Additionally, I thought the shift in attitude toward Ernest Hemingway and Frank Lloyd Wright would be revealing but I discovered the transformation happened too long ago to be useful. During my teen years - the 1950s - both of these gentlemen were considered by some to be immoral as they were adulterers and in general did not display behavior associated with the "Oak Park Way." Wright was the first to be rehabilitated in the 1970s when Prairie Style architecture became more and more popular. The restoration of Wright's home and studio and the creation of the historic district around his home brought hundreds of thousands of tourist dollars into Oak Park. Whatever some of the older generation of Oak Parkers might think about Wright's personal life, the village literally could not live without him.
Hemingway took a bit longer. I do not remember being assigned any of his works to read in high school. He had a kind of clandestine quality to him that made me read as much of his work as possible - suited my teen age rebellious needs. His restoration to the role of important native son was gradual. The summer of 1999 when I was doing initial fieldwork was Hemingway's centennial and the village went all out including spending a lot of money restoring his birthplace. There were many events including the inevitable "look-a-like" contest that I entered and lost. Hemingway left and never came back. He said little about his hometown and wrote less. He did called it "the Middle Class Capital of the World" but no one can locate a reliable source for his supposed quote that "Oak Park was a town of wide street and narrow minds."
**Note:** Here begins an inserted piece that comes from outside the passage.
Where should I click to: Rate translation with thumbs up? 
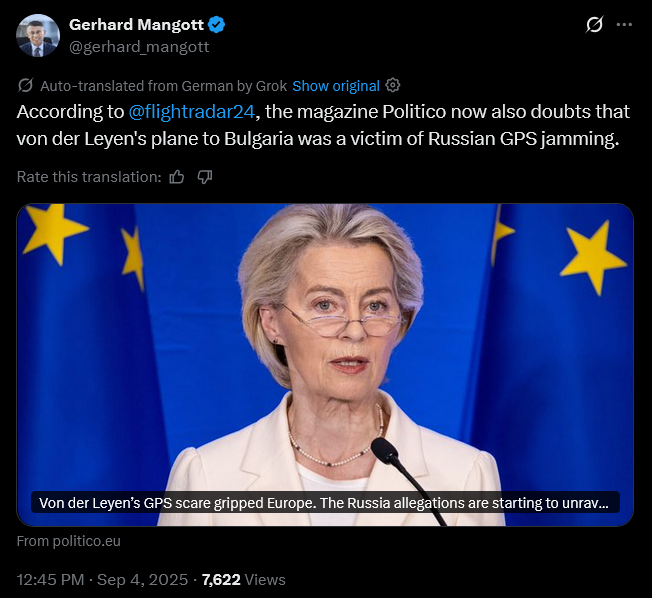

In any case, Papa along with Frank Lloyd are now the public image that the village wishes to project to potential visitors as the front of the brochure at the beginning of these web pages can attest. A recent resident has cynically suggested that "Oak Park has made a cottage industry out of two adulterers." Given the drastic shift in moral attitude over the past 30 years, the comment is not far off. Their rehabilitation is a sure sign that Old Oak Park had changed into a much more tolerant place.
One can view these shifts in attitudes from an economic and moral perspective. They are clearly pragmatic in that both drinking in restaurants and the rehabilitation of Wright and Hemingway are an economic boom to the village - essential elements in the economic well being of the village. From a moral standpoint, one can ask whether the economic realities simply overrode any ethical considerations or whether these changes are indicative of a shift in moral values.